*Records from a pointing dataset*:
★ ★ ★ ★ ★

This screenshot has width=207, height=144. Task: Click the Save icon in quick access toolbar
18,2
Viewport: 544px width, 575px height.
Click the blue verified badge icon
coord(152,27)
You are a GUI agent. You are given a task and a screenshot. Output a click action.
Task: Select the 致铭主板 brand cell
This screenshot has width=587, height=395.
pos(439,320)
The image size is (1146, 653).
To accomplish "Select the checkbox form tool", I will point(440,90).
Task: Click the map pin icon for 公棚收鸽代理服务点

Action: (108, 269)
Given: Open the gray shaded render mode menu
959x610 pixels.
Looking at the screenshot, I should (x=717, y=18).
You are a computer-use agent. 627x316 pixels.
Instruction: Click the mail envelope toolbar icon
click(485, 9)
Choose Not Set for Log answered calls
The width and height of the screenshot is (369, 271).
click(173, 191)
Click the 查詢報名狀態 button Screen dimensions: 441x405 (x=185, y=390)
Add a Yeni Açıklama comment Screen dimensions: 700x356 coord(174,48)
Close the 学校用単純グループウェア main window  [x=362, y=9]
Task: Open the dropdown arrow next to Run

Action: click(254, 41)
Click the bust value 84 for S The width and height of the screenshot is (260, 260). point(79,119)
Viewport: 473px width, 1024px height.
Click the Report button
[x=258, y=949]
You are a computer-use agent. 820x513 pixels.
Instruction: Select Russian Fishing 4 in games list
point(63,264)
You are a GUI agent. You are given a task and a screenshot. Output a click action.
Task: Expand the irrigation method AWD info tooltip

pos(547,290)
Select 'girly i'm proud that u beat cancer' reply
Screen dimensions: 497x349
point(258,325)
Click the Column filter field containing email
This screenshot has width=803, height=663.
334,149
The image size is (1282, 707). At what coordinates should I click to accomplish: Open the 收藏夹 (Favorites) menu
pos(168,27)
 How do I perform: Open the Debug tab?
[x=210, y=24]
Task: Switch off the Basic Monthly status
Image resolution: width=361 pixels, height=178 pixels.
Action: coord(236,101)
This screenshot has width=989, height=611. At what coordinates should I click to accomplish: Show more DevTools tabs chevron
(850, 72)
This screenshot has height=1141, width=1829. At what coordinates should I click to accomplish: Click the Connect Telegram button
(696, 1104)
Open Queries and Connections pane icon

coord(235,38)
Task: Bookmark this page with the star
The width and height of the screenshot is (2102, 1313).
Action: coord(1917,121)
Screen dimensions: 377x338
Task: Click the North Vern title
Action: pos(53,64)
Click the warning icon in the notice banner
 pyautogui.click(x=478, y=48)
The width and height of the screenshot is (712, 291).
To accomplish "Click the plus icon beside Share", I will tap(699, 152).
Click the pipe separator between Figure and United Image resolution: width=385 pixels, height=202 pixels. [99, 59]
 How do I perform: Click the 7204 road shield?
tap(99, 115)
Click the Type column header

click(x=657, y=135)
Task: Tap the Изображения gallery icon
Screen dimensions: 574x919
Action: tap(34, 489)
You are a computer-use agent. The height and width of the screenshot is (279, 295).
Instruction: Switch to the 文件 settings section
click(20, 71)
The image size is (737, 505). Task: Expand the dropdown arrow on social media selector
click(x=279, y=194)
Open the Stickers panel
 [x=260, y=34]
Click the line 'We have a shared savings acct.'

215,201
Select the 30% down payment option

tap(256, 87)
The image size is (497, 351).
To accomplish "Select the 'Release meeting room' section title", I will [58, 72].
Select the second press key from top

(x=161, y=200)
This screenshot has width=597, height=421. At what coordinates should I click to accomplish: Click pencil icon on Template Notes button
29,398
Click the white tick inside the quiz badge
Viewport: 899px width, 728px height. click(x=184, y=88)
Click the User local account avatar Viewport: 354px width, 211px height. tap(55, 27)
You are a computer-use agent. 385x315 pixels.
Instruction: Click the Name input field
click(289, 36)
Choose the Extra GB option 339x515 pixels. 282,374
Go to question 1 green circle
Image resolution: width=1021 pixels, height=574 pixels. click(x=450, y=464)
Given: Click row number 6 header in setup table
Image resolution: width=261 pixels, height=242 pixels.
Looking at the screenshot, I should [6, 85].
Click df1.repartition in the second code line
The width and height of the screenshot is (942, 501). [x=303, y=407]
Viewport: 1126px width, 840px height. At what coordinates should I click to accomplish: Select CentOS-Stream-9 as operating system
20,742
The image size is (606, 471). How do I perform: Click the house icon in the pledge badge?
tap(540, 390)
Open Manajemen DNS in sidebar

★ ★ ★ ★ ★

*The request*: Rewrite the lines from the one that contains "Open the Stickers panel" through the end of the records, substituting "symbol" for every "icon" and leaving everything else unchanged.

*Task response*:
Open the Stickers panel
 [x=260, y=34]
Click the line 'We have a shared savings acct.'

215,201
Select the 30% down payment option

tap(256, 87)
The image size is (497, 351).
To accomplish "Select the 'Release meeting room' section title", I will [58, 72].
Select the second press key from top

(x=161, y=200)
This screenshot has width=597, height=421. At what coordinates should I click to accomplish: Click pencil symbol on Template Notes button
29,398
Click the white tick inside the quiz badge
Viewport: 899px width, 728px height. click(x=184, y=88)
Click the User local account avatar Viewport: 354px width, 211px height. tap(55, 27)
You are a computer-use agent. 385x315 pixels.
Instruction: Click the Name input field
click(289, 36)
Choose the Extra GB option 339x515 pixels. 282,374
Go to question 1 green circle
Image resolution: width=1021 pixels, height=574 pixels. click(x=450, y=464)
Given: Click row number 6 header in setup table
Image resolution: width=261 pixels, height=242 pixels.
Looking at the screenshot, I should [6, 85].
Click df1.repartition in the second code line
The width and height of the screenshot is (942, 501). [x=303, y=407]
Viewport: 1126px width, 840px height. At what coordinates should I click to accomplish: Select CentOS-Stream-9 as operating system
20,742
The image size is (606, 471). How do I perform: Click the house symbol in the pledge badge?
tap(540, 390)
Open Manajemen DNS in sidebar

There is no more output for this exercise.